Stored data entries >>
<<<<
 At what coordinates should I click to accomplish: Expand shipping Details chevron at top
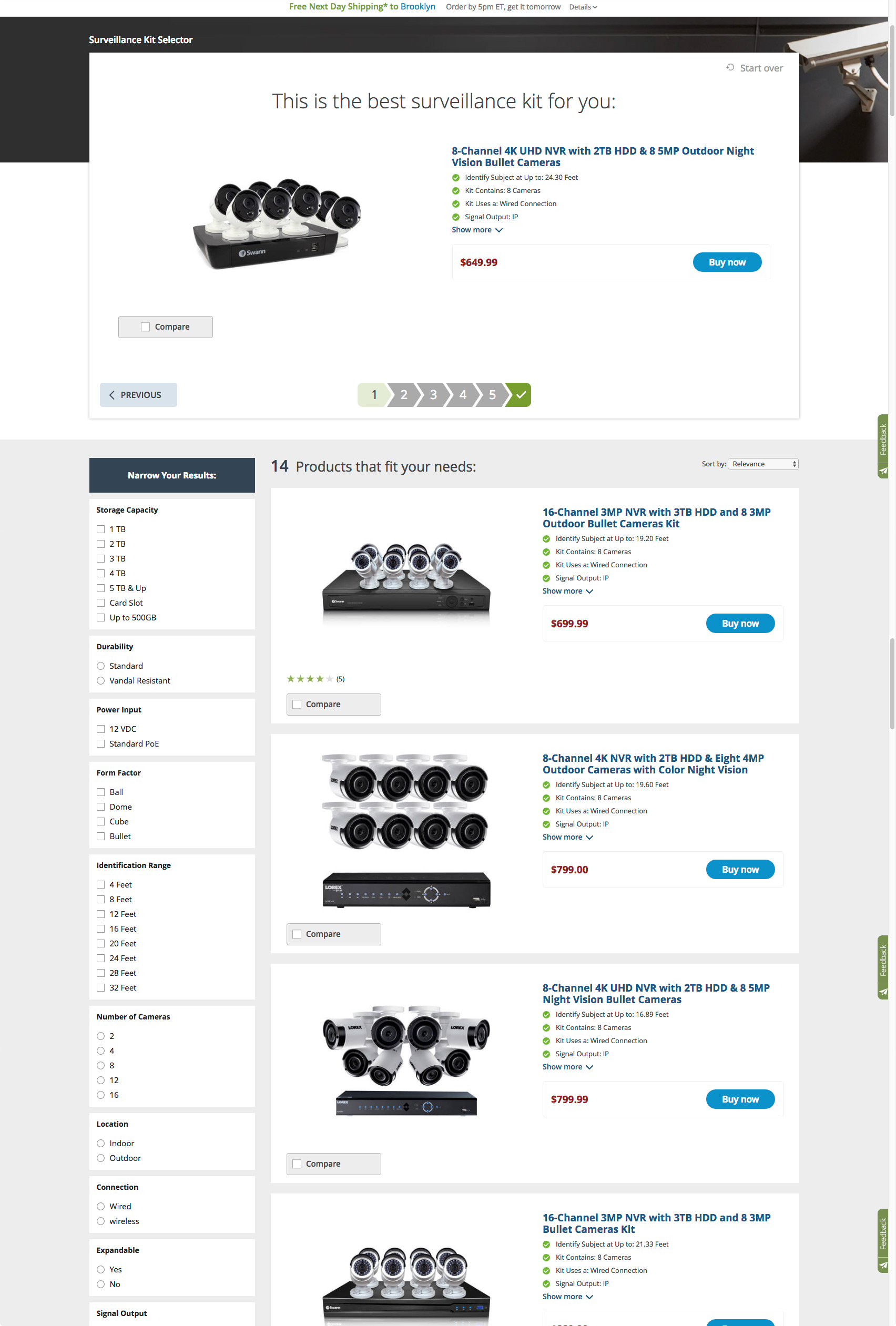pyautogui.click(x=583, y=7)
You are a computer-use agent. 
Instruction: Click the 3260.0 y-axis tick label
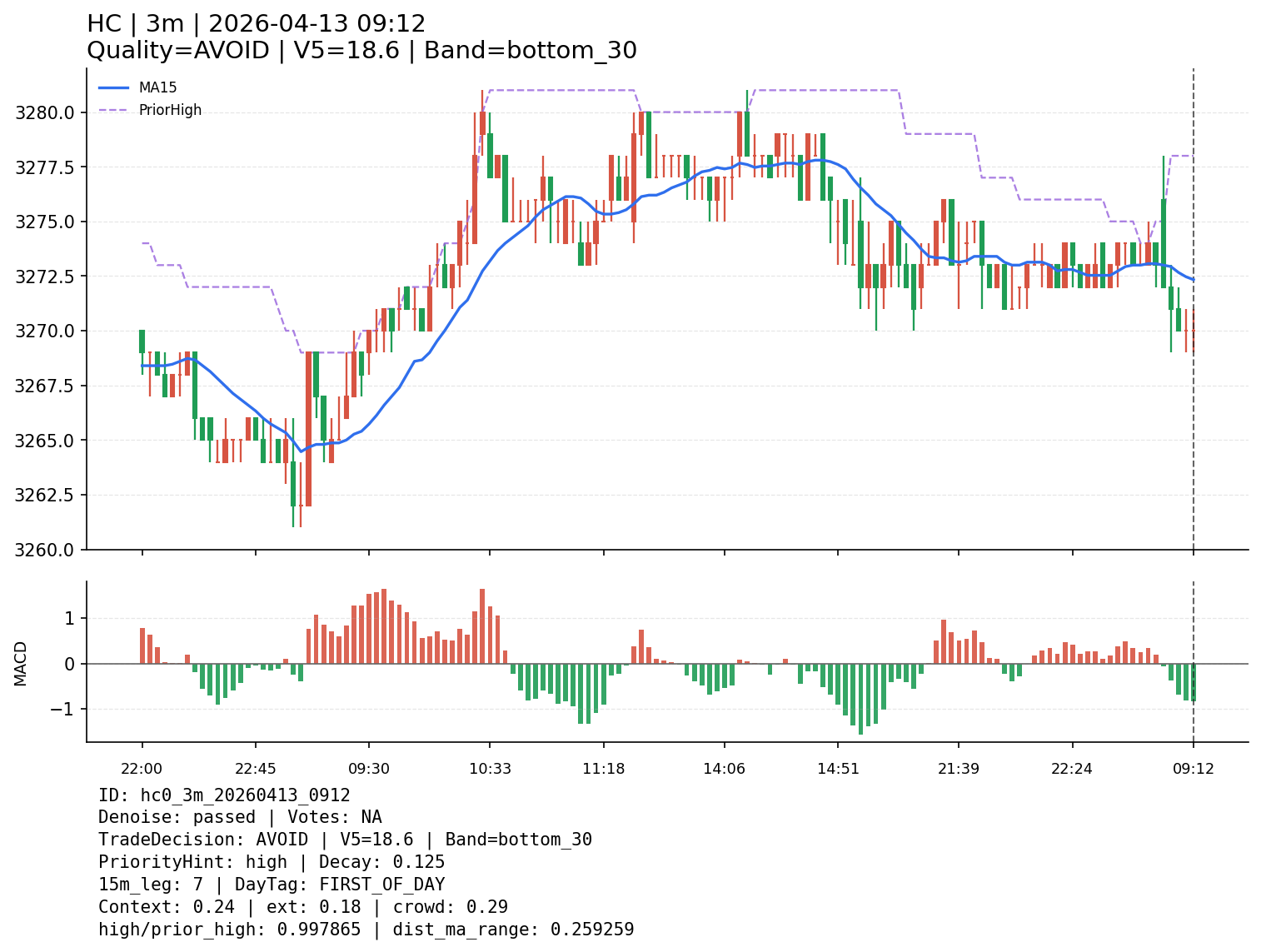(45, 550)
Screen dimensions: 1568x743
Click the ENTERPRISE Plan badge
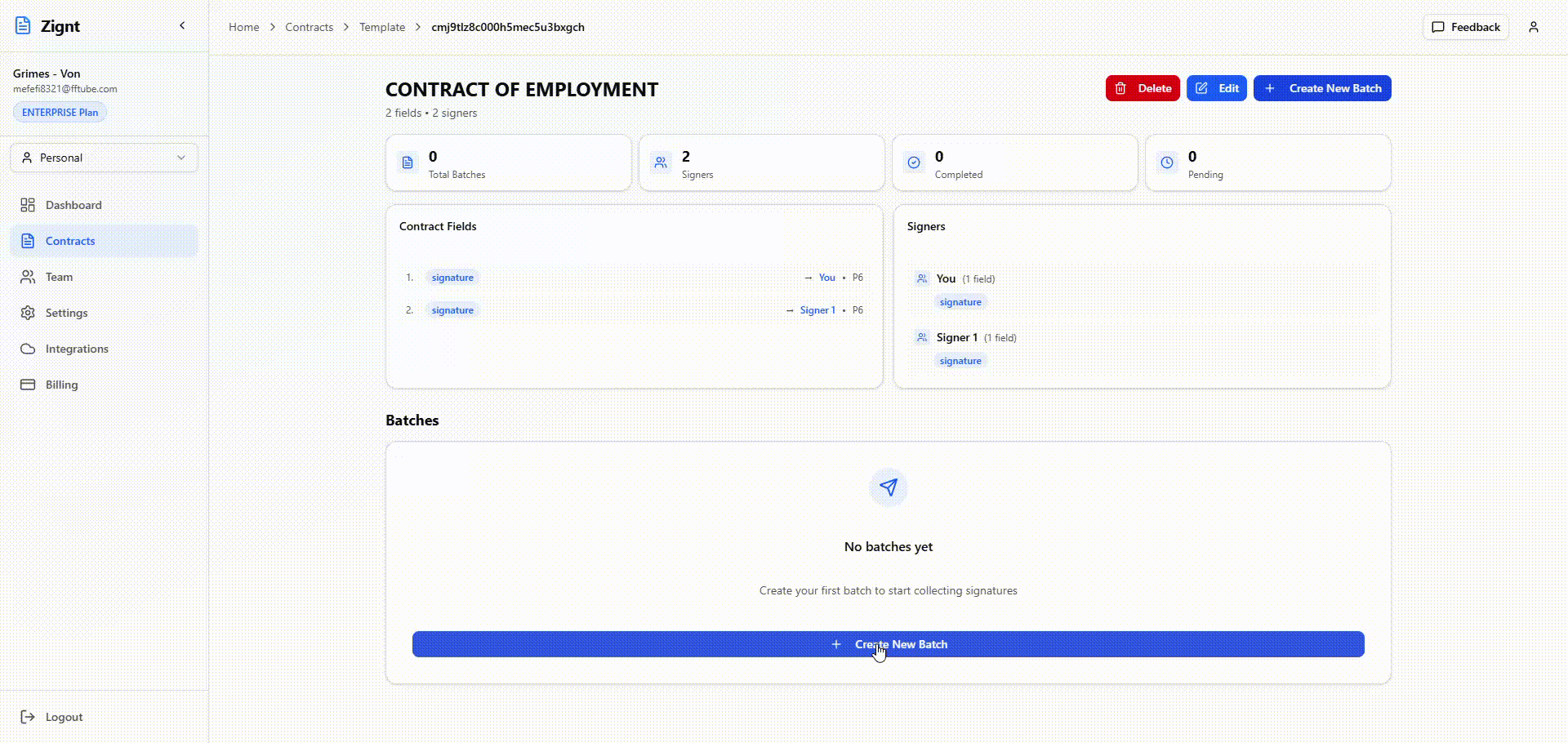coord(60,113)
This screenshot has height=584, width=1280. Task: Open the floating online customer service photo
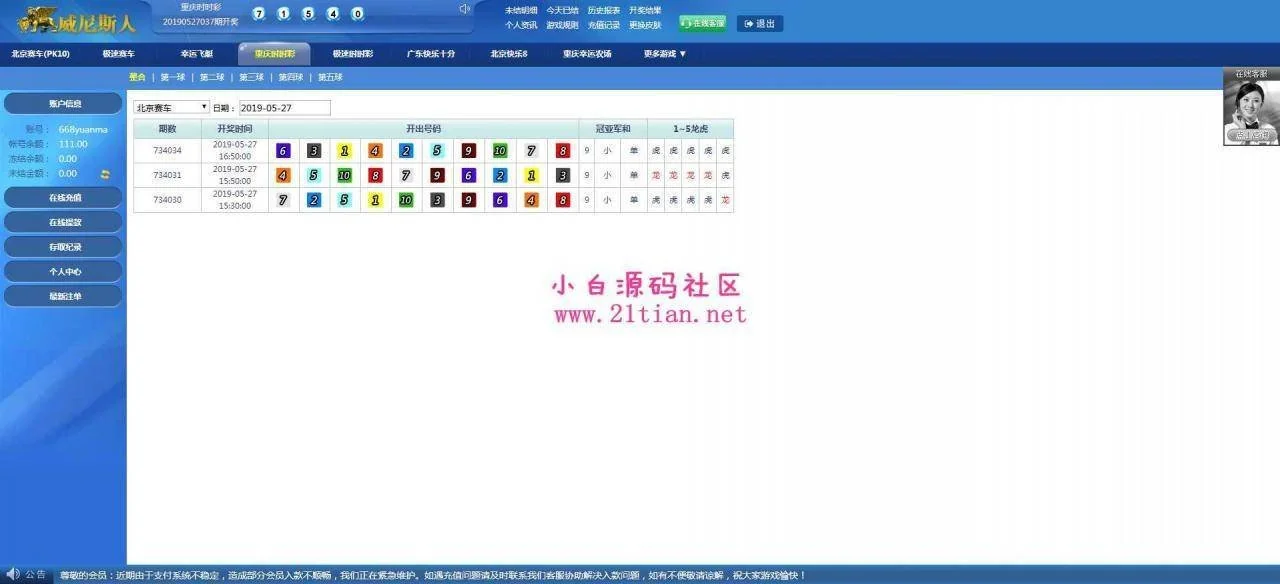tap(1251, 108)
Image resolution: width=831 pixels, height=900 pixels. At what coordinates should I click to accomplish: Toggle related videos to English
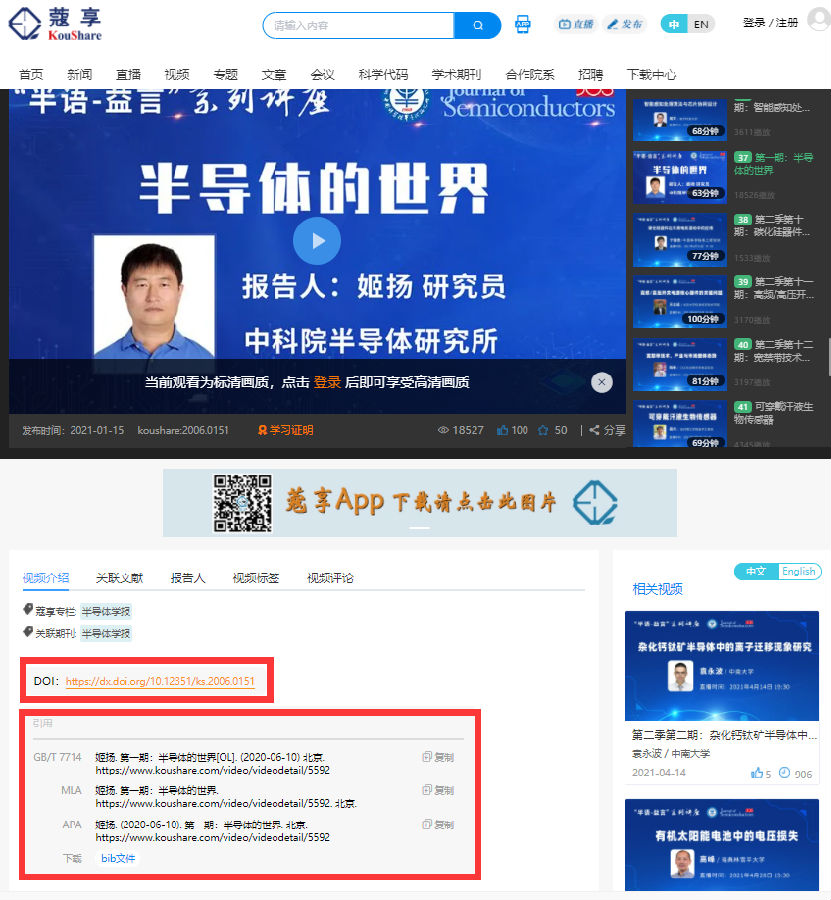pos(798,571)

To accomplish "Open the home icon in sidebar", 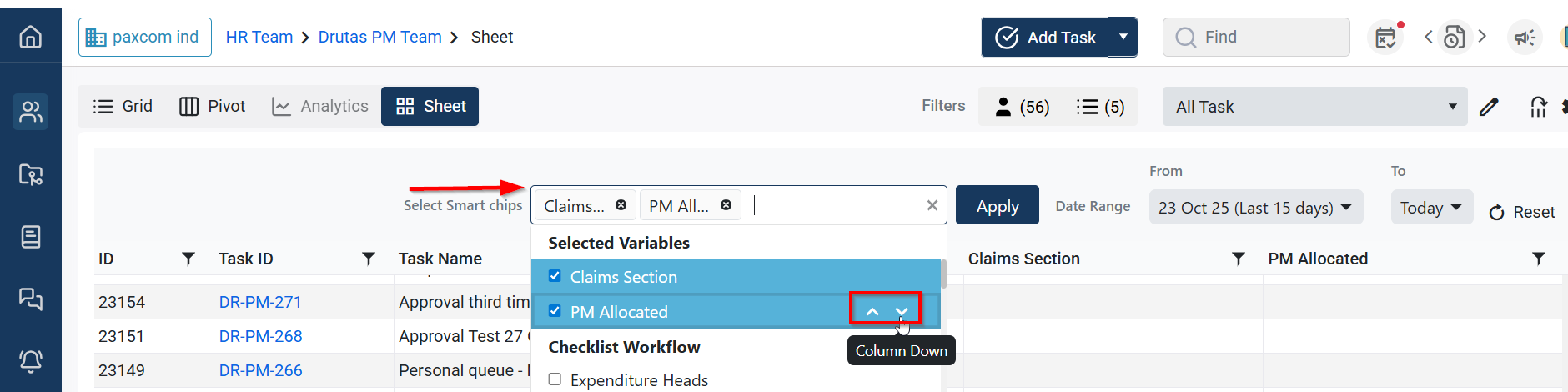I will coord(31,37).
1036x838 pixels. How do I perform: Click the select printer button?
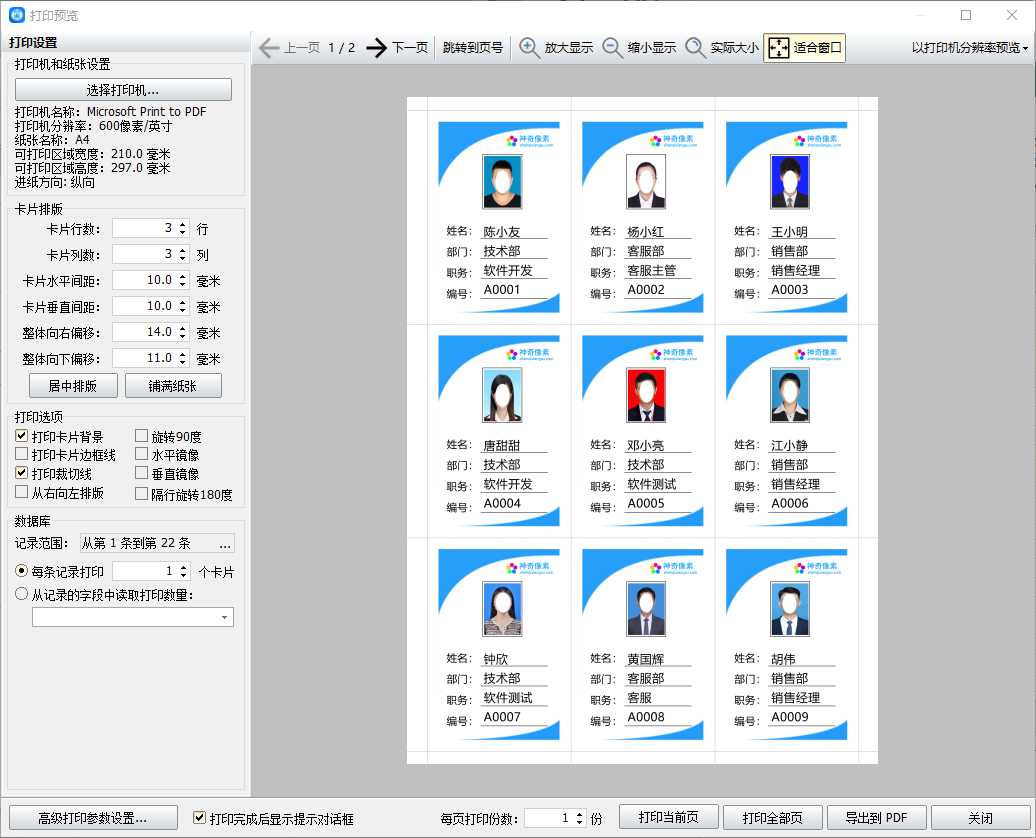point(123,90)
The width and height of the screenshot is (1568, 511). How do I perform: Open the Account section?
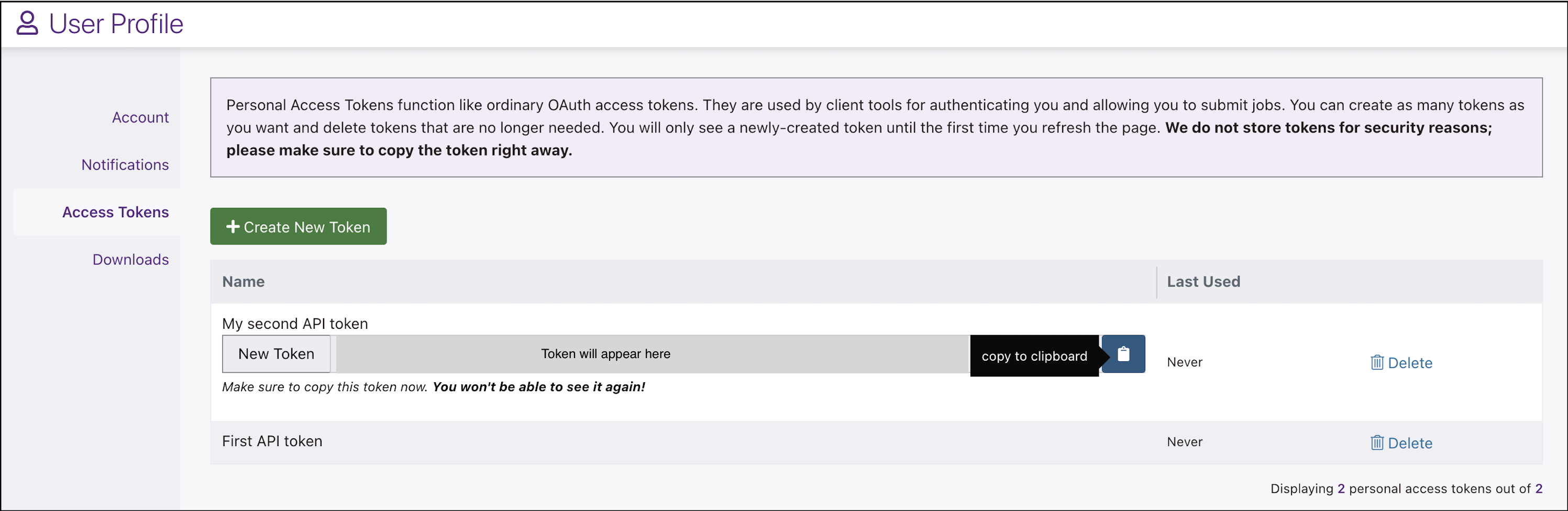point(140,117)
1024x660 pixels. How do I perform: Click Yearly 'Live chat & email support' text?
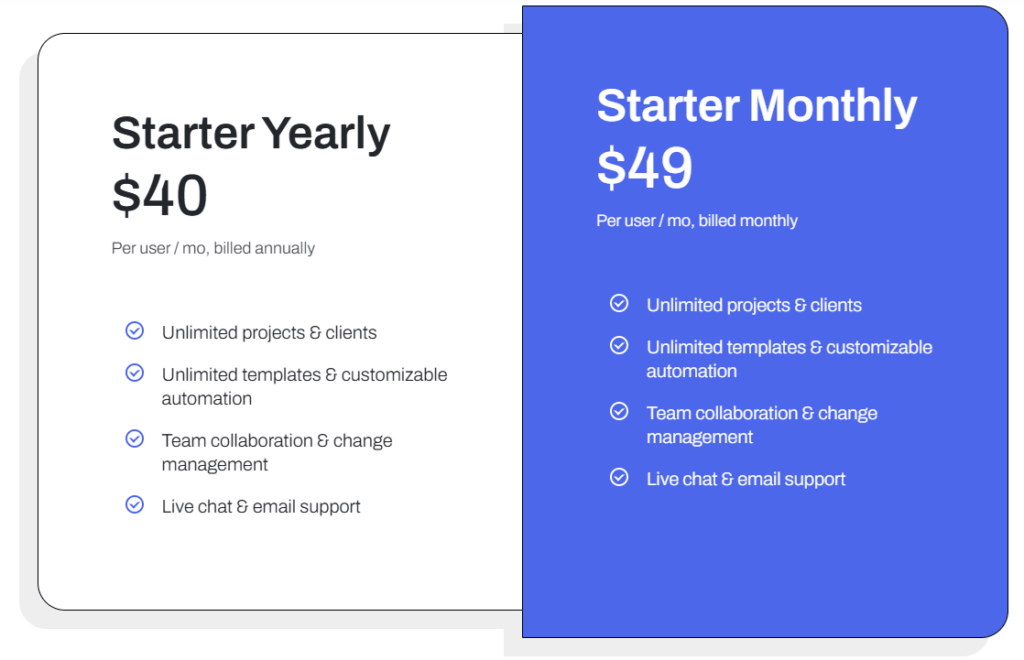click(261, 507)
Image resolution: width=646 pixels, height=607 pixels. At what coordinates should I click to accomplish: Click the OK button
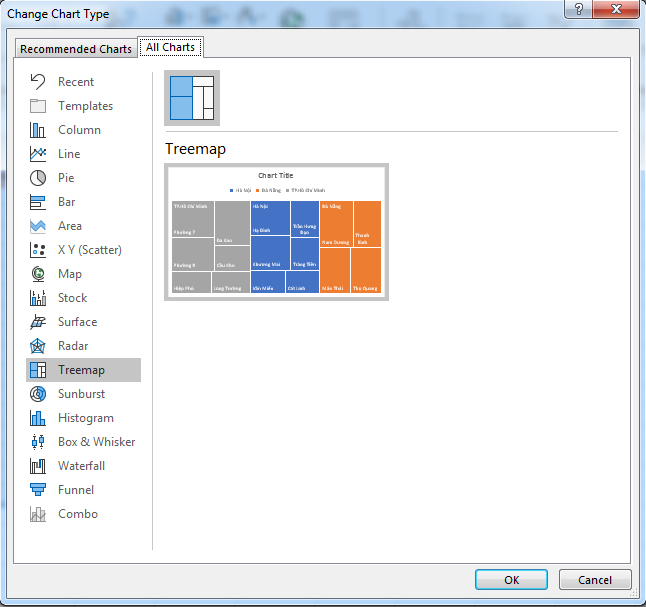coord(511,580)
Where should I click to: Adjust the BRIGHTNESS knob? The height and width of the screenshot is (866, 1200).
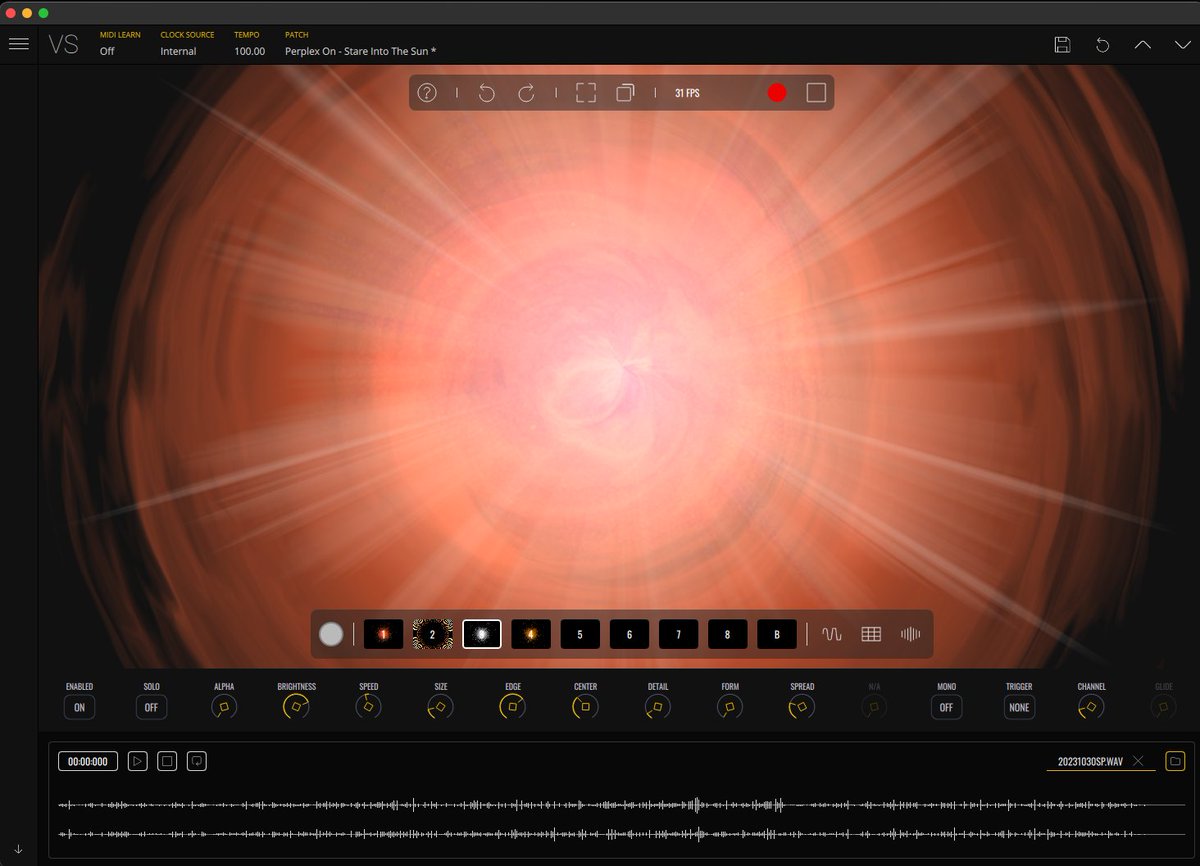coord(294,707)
>>>>
Action item >>
Return the line containing "1024x660 pixels. How" and every line after it through the end of the records above, exactly and nothing else, but not the pictures.

Task answer >>
1024x660 pixels. How do I perform: Click Yearly 'Live chat & email support' text?
click(261, 507)
Image resolution: width=646 pixels, height=607 pixels. At what coordinates should I click to accomplish: Click the OK button
coord(511,580)
Where should I click to: Adjust the BRIGHTNESS knob? The height and width of the screenshot is (866, 1200).
coord(294,707)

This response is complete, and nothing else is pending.